# WORK INSTRUCTIONS
Write out the following listing's lines from the one with "has height=778, width=1530." to the one with "Given: Click the Advertisement", exactly, with both included and no others.

# GIVEN RECORDS
* * * * *

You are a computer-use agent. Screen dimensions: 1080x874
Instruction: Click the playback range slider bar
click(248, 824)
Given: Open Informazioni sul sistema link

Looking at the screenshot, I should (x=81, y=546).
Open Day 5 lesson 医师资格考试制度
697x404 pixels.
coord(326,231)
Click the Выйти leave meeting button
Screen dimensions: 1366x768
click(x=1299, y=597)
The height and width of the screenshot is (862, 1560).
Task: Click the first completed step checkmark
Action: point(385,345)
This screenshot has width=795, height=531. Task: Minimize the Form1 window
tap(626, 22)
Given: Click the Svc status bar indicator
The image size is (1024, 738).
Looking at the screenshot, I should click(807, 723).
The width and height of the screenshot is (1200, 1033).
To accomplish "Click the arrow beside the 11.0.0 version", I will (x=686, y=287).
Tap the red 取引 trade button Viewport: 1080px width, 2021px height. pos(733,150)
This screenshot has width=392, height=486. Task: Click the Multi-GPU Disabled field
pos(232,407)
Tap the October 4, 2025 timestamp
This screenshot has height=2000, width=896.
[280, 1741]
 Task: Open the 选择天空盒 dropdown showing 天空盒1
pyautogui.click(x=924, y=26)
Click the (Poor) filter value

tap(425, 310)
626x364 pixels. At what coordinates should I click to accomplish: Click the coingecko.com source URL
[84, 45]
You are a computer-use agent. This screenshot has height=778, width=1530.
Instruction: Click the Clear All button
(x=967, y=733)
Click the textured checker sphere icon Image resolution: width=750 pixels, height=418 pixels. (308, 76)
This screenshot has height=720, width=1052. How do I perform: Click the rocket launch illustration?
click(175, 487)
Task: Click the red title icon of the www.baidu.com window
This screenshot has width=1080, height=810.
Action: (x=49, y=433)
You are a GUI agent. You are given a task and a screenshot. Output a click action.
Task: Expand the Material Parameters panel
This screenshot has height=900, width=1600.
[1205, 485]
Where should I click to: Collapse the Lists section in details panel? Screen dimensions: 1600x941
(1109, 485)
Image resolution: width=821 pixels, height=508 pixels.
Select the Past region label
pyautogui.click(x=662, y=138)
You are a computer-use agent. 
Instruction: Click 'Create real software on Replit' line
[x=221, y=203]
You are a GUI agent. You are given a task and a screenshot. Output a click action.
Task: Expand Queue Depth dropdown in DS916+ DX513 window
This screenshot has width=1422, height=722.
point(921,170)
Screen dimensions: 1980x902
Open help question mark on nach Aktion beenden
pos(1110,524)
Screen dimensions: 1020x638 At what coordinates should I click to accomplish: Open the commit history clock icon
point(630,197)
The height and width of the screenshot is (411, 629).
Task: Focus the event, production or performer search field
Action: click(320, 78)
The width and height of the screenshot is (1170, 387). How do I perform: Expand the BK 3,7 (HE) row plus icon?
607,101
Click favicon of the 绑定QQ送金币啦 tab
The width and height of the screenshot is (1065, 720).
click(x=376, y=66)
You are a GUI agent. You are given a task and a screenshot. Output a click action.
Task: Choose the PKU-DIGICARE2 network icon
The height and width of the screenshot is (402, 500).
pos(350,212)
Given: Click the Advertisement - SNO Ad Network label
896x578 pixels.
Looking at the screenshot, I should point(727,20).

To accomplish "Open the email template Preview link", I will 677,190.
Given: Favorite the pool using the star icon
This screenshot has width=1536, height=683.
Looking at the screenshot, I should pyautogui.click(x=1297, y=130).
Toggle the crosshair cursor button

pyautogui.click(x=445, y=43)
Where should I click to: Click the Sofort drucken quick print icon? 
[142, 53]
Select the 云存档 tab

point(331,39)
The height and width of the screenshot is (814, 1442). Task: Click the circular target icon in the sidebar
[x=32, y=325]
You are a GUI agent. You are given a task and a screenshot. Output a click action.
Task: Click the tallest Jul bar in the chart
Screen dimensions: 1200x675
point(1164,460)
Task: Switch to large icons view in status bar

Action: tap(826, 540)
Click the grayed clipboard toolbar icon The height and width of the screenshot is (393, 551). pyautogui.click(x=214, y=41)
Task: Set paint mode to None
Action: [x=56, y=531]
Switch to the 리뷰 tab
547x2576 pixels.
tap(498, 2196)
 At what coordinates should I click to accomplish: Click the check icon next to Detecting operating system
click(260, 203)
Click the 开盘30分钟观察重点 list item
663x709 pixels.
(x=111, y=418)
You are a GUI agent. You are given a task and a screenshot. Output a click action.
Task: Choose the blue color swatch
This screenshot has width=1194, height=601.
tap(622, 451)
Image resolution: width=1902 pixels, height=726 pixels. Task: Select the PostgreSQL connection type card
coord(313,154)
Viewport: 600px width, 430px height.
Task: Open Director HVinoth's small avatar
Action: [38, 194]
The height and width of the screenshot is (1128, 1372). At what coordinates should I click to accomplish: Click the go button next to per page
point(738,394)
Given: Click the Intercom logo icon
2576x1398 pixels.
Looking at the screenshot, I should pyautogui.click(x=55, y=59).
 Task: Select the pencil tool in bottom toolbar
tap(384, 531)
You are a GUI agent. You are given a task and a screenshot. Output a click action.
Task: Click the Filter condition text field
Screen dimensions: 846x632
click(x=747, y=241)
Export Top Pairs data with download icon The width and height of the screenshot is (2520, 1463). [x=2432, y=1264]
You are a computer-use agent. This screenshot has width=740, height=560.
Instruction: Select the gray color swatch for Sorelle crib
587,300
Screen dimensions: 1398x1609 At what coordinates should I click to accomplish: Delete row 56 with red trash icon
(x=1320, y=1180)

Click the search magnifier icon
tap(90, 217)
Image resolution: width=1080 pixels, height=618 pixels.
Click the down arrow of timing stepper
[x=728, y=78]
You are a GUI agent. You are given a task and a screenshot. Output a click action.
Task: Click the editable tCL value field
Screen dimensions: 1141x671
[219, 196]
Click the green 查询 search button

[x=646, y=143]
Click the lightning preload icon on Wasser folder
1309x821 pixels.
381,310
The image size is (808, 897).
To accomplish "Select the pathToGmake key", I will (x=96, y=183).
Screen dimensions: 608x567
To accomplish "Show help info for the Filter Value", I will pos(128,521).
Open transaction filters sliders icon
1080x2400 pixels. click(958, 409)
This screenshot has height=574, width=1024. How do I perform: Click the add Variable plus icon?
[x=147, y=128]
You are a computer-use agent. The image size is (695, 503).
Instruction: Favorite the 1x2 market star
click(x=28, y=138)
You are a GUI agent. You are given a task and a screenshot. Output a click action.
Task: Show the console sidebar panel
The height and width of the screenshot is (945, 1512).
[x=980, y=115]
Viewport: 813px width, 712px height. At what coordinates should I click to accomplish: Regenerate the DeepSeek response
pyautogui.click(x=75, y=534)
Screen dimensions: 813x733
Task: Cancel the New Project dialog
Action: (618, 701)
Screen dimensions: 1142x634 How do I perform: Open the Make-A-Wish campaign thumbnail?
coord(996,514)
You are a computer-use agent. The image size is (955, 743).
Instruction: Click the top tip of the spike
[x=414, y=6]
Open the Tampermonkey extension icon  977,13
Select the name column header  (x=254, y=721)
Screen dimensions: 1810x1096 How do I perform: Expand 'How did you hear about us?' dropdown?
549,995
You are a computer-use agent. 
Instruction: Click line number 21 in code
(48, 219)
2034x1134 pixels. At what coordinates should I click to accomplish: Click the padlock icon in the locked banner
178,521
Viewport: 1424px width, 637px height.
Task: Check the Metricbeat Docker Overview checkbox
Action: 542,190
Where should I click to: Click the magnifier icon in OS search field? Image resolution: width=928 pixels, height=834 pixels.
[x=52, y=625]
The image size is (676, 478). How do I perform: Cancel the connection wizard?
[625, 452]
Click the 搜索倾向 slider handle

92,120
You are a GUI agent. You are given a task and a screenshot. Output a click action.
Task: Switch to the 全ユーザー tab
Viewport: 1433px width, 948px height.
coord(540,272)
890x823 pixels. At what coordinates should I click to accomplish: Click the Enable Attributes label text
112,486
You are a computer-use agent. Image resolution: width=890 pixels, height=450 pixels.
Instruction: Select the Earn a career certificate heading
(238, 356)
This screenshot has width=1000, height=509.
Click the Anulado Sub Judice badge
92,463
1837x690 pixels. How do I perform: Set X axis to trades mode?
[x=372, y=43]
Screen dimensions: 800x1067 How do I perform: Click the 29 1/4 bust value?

* * * * *

# TASK RESULT
You are a computer-use agent. This screenshot has height=778, width=1530.
Instruction: Click the Clear All button
(x=967, y=733)
Click the textured checker sphere icon Image resolution: width=750 pixels, height=418 pixels. (308, 76)
This screenshot has height=720, width=1052. How do I perform: Click the rocket launch illustration?
click(175, 487)
Task: Click the red title icon of the www.baidu.com window
This screenshot has width=1080, height=810.
Action: (x=49, y=433)
You are a GUI agent. You are given a task and a screenshot. Output a click action.
Task: Expand the Material Parameters panel
This screenshot has height=900, width=1600.
[1205, 485]
Where should I click to: Collapse the Lists section in details panel? Screen dimensions: 1600x941
(1109, 485)
Image resolution: width=821 pixels, height=508 pixels.
Select the Past region label
pyautogui.click(x=662, y=138)
You are a computer-use agent. 
Instruction: Click 'Create real software on Replit' line
[x=221, y=203]
You are a GUI agent. You are given a task and a screenshot. Output a click action.
Task: Expand Queue Depth dropdown in DS916+ DX513 window
This screenshot has width=1422, height=722.
point(921,170)
Screen dimensions: 1980x902
Open help question mark on nach Aktion beenden
pos(1110,524)
Screen dimensions: 1020x638 At what coordinates should I click to accomplish: Open the commit history clock icon
point(630,197)
The height and width of the screenshot is (411, 629).
Task: Focus the event, production or performer search field
Action: click(320, 78)
The width and height of the screenshot is (1170, 387). How do I perform: Expand the BK 3,7 (HE) row plus icon?
607,101
Click favicon of the 绑定QQ送金币啦 tab
The width and height of the screenshot is (1065, 720).
click(x=376, y=66)
You are a GUI agent. You are given a task and a screenshot. Output a click action.
Task: Choose the PKU-DIGICARE2 network icon
The height and width of the screenshot is (402, 500).
pos(350,212)
Given: Click the Advertisement - SNO Ad Network label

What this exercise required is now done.